You might wonder why I’m working so much on Munin, given that I should be worried about other things such as my own job… well, turns out that I’m using Munin at my job and my bosses are so impressed with actually having a monitor on the resource (while they originally sceptical we needed it), that I can easily cut down more time on the payroll to work on improvements.
The funny thing is that we’re actually developing proprietary software based on Free Software components (don’t worry, we respect the licenses!) but our main FLOSS contributions are probably outside the area of development for which our business is based on. I guess this is just the way it is, after all, the open source contributions of Facebook have little to do with social networking.
Anyway while trying to set up monitor for the servers and devices we care about, I was trying to solve the issue of knowing what the sensors reading are on the servers, which are mostly HP (with the exception of my Excelsior, which is monitored, yes, but on a different Munin anyway) and for which lm_sensors is useless: the data is not fed to the main system but rather to the IPMI management board.
Thankfully, there are a number of different tools that allow you to access that IPMI data, and Munin already had a plugin, ipmi_
that uses ipmitool
to fetch the sensors’ data. The problem with it is that the fetching takes time, and if the plugin doesn’t reply in 10 seconds, Munin will consider it as not available. On the HP server I started setting this up, the reply time is well over 10 seconds.

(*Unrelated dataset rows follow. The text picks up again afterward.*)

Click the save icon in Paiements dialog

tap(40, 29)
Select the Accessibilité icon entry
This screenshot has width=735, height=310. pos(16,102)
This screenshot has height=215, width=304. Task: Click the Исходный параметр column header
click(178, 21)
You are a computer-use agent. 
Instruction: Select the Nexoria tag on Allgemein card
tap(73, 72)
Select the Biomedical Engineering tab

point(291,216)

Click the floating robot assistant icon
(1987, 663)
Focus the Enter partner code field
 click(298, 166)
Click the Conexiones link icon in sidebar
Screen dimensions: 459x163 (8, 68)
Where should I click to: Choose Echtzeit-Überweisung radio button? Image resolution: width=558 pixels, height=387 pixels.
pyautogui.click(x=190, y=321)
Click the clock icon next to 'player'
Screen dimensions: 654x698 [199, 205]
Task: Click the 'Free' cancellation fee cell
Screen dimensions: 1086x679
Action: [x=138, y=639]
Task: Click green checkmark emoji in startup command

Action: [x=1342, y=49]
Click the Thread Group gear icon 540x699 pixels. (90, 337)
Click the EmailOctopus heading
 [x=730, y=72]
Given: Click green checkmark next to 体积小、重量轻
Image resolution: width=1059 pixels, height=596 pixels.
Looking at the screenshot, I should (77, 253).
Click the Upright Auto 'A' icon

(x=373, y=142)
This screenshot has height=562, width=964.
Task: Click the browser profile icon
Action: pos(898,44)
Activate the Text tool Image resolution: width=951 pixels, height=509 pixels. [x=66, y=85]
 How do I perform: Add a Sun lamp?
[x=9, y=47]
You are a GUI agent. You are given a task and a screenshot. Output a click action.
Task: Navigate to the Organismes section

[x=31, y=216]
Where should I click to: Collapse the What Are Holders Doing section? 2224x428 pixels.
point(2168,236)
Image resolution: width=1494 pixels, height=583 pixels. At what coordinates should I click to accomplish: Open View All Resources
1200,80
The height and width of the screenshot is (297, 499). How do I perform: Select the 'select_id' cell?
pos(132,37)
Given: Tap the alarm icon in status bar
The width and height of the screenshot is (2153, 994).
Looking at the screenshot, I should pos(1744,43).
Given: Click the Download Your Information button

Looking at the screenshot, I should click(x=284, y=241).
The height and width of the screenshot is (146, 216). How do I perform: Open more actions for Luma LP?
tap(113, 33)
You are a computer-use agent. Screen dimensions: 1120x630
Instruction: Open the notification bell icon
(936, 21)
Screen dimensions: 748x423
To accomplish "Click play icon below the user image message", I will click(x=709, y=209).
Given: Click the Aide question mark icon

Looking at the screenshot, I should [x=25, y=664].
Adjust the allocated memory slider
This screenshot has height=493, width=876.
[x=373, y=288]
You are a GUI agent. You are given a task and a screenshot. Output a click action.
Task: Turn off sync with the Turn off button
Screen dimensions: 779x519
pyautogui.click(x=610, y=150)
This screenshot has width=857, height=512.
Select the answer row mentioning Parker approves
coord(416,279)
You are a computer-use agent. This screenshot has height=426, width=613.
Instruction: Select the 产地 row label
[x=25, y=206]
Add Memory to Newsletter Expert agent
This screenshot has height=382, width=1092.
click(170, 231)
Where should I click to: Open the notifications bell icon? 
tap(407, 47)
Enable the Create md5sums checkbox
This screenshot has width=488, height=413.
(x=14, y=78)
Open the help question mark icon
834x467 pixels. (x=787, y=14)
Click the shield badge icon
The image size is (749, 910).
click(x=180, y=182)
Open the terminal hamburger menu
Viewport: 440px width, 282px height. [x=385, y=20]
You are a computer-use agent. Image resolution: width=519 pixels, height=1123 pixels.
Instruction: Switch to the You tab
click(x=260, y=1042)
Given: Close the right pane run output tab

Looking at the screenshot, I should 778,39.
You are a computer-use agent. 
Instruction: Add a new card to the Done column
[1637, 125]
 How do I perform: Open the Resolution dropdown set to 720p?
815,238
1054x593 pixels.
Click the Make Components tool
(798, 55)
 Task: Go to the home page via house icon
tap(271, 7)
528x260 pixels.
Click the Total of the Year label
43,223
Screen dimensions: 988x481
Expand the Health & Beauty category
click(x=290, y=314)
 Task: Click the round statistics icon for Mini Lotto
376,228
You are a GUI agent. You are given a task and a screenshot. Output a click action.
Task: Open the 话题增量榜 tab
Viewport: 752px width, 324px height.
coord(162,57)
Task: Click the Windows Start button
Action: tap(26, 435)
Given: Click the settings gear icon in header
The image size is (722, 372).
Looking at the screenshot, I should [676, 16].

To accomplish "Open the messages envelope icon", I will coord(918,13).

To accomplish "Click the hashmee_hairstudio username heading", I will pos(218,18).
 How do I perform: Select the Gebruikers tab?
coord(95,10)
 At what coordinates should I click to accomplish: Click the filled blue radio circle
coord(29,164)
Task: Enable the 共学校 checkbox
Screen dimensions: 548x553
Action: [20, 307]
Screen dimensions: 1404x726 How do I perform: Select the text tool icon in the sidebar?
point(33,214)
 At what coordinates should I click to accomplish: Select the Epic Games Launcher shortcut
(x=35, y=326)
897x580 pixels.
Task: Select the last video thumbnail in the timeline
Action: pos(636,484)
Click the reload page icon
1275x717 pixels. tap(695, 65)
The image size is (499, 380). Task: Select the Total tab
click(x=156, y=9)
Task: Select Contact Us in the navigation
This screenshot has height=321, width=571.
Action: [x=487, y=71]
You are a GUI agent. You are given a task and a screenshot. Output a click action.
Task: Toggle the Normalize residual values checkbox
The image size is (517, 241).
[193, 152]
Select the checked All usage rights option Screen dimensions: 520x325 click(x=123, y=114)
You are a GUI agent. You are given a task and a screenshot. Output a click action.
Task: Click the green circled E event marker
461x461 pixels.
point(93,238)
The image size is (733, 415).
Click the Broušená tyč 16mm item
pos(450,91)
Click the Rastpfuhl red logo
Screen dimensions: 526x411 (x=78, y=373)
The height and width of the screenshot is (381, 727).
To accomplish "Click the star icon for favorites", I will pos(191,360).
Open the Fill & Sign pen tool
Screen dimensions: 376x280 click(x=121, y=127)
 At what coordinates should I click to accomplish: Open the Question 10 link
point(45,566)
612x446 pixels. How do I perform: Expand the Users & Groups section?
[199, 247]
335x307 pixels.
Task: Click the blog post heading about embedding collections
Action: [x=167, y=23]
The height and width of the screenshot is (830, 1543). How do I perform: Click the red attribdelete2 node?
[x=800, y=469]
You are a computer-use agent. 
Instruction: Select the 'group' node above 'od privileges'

To get around this limitation, I decided to take a different approach: I wrote my own plugin. Or rather I rewrote the original plugin using FreeIPMI which I know well (I maintain it in Gentoo and I sent patches upstream before). And this seems to be a win on all counts.
First of all, the ipmi-sensors
command caches the so-called SDR data, which describe the sensors available on a system, which means that after the first execution, it doesn’t spend as much time parsing what it’s receiving. Then, since version 1 at least, it has a number of parameters that make it very easy to filter the output and receive it in a format that is suitable for script-based parsing. In particular you can filter what type of sensors you want data from (Temperature or Fan), ignore the values that are not available (e.g.: missing fans), all together with having the output in CSV form.
The net result is that instead of a page-long gawk
script to parse the lines, filter them, generate unique names and so on, I’m using a couple of awk
commands — yes I tested them with mawk
, but they also use a very very simple syntax, so I’m not surprised it’ll work for a very long time. Basically now the plugin is very fast, very short, and very simple. And instead of just expecting to always have both temperature and fans data, this time it actually checks before suggesting anything at all.
Unfortunately, right now, it has two missing features that are present in the original plugin: the first is critical and warning thresholds that are not printed by the current version of FreeIPMI. This is okay, because likely the next release will have a switch to print those as well (which means that it’ll reach feature parity for those two sensors). The other issue is that the original plugin has an undocumented support for power metering.
Unfortunately none of my boards support power metering so I’m stuck without that kind of data, and I can’t be sure how to implement it back right now — the ticket refers that HP servers have the data, but none of the ones I have here report it. But they do report a few temperatures…
But with the exception of that, the plugin is much better than the one that was there before. Hopefully at some point it’ll be in the default Munin set instead of just being available for Gentoo users.